There will be a series of special rabies vaccination clinics in Dickenson County on Saturday, Sept. 29, 2012. All are welcome to attend. Locations and times are as follows:

  • Clintwood High School - 10  to 11 a.m.;
  • Four-Way Service Station - 11:20 a.m. to 12:10 p.m.;
  • Ervinton Elementary School - 12:30  to 1:10 p.m.;
  • Clinchco Elementary School - 1:30 to 2:15 p.m.; and
  • Sandlick Elementary School - 2:30 to 3:15 p.m.

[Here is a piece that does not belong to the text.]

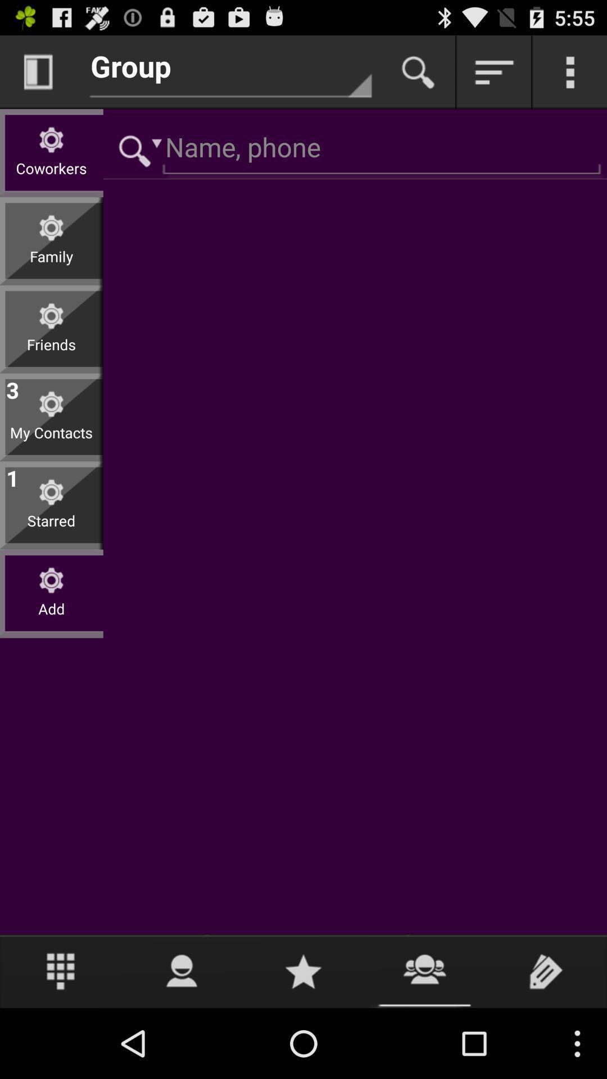 This screenshot has width=607, height=1079. I want to click on search name or phone, so click(355, 148).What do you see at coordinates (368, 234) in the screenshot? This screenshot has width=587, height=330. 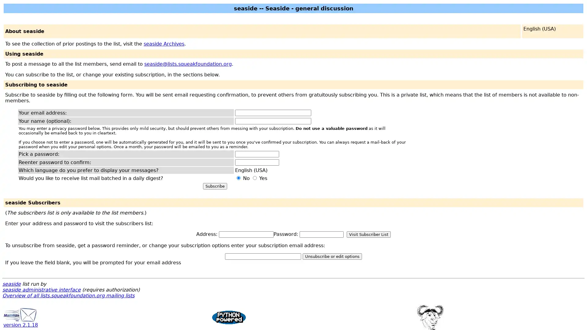 I see `Visit Subscriber List` at bounding box center [368, 234].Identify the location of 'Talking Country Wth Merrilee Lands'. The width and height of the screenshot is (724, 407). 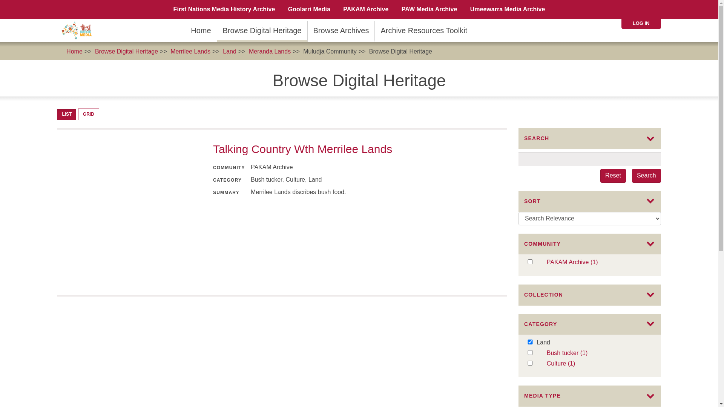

Rabies is a deadly disease caused by a virus that attacks the nervous system of mammals. Once symptoms develop it is almost always fatal. The rabies virus is mainly in the saliva and brain of rabid animals. It can be transmitted through a bite or by getting saliva or brain tissue in a wound; rarely by getting the virus in the eyes or mouth.

To help control rabies:

  • Vaccinate your dogs, cats, ferrets and selected livestock and keep the vaccinations up-to-date;
  • If your pet is attacked or bitten, especially by a wild animal, report it to the local health or animal control authorities. Be sure your vaccinated dog, cat, or ferret receives a booster vaccination;
  • Limit the possibility of exposure by keeping your animals on your property. Don't let pets roam free;
  • Do not leave garbage or pet food outside. It may attract wild or stray animals; and
  • Do not keep wild animals as pets. Enjoy all wild animals from a distance, even if they seem friendly. A rabid animal sometimes acts tame. If you see an animal acting strangely, report it to your local animal control department and do not go near it yourself.